As we near the close of this month’s issue, it’s worth remembering that every drug statistic is an aggregate of individual lives. In the following poem, Dinora Escobar shares the story of a young woman living with drug addiction far from home.
Written by Dinora Escobar
Tijuana, a famous city on
the border of Mexico and California, USA.
An area known as Zona Norte, by the Tijuana Arch.
The Arch is well known. At the entrance of Tijuana, right in the heart of Zona Norte.
It’s like a “ little Vegas”, as many tourist say, but much more poor and dangerous a place; full of drugs,
prostitution, crime, poverty. A place where everything has a price, even your freedom.
Law enforcement is corrupted, a place where many come to fulfill their fantasies, and go home like nothing
ever happened. But what about those that this is their reality. A fast lane life, a place that, to many is a fun,
tourist place and to others this is home. A place to survive.
A place to easily get caught up and lost, where many end up like Ieesha Shiann.
Ieesha Shiann, is a female aged 24, born in mid east of the United States.
She resides in the “zona norte”
located at 1st and coahuila.
Ieesha, living life day by day.
To support her drug habit and to get by she is also a worker of the streets, prostitution. She uses heroin and crystal methamphetamine, also known as “criko”or ice” on the streets.
Ieesha has a story that no one knows. A lot of people wonder, but don’t understand her due to the language barrier, and that she’s mostly in her own world of hallucinations. It is hard to get a full story or even a full sentence without distractions.
I asked Ieesha if I could interview her. She seemed a little scared, uncomfortable with the idea of it, but then she agrees.
Ieesha where were you born?
In Minnesota with the snow and where I lost my babies.
You have kids?
Yes two and I lost them.
How did you lose your kids?
The system took them from me and put them with another family and I don’t know where they are.
Why and how did you start doing drugs?
I lost my kids, don’t know where they are.
How did you end up here?
If you’re not from here?
He left me here.
Who?
A men we got high. I was so high on drugs I can’t remember, but we were here together getting high. High, for a couple of weeks and one day he left, I couldn’t find him I didn’t know what to do.
How long you been here?
I think three years
Where’s your family?
Don’t know I need to contact them, someone to let them know where I’m at.

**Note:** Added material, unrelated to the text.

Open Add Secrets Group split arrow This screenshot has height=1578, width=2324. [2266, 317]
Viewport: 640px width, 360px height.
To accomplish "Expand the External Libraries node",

What do you consume and how do you get by as far as financially?
“You want sex?” That’s all I say to get “globo”.
Globo means balloon in English. A word that is used for the little plastic containing the drug.
Where do you sleep? Shower?
If I have money motels sometime, or a client will pay for a room all night and if not I sleep like the” dogs and cats”.
What does that mean?
Wherever I can lay down on the streets. If is cold or rains I can use boxes to shield myself from the cold.
Ieesha has asked me in the past if their are any Rehabilitation Centers here in Tijuana.
Yes there are but as private organizations. So there’s a fee.
At times I just wonder about Ieesha. She comes in says “hi”, she stares around. and she cries. Cries and she only speaks of what I believe is a constant memory to her, in her head. What she can still remember and acknowledge; her kids that she lost and a man that left her here.
Why don’t you cross the border if you’re a USA Citizen?
I never go to border or cross. Nope never cross.
Why? You can get help out there.
Is too late. Where do I go?
Like many others Ieesha randomly sleeps in the streets and hopes for shelter.
She goes around to the local stores at times to ask for food, including my work place.
Many people that know her will hand out clothes to her. They say she wasn’t like this at first.
She was a normal, healthy, young girl,
but drugs have made her lose herself to the streets.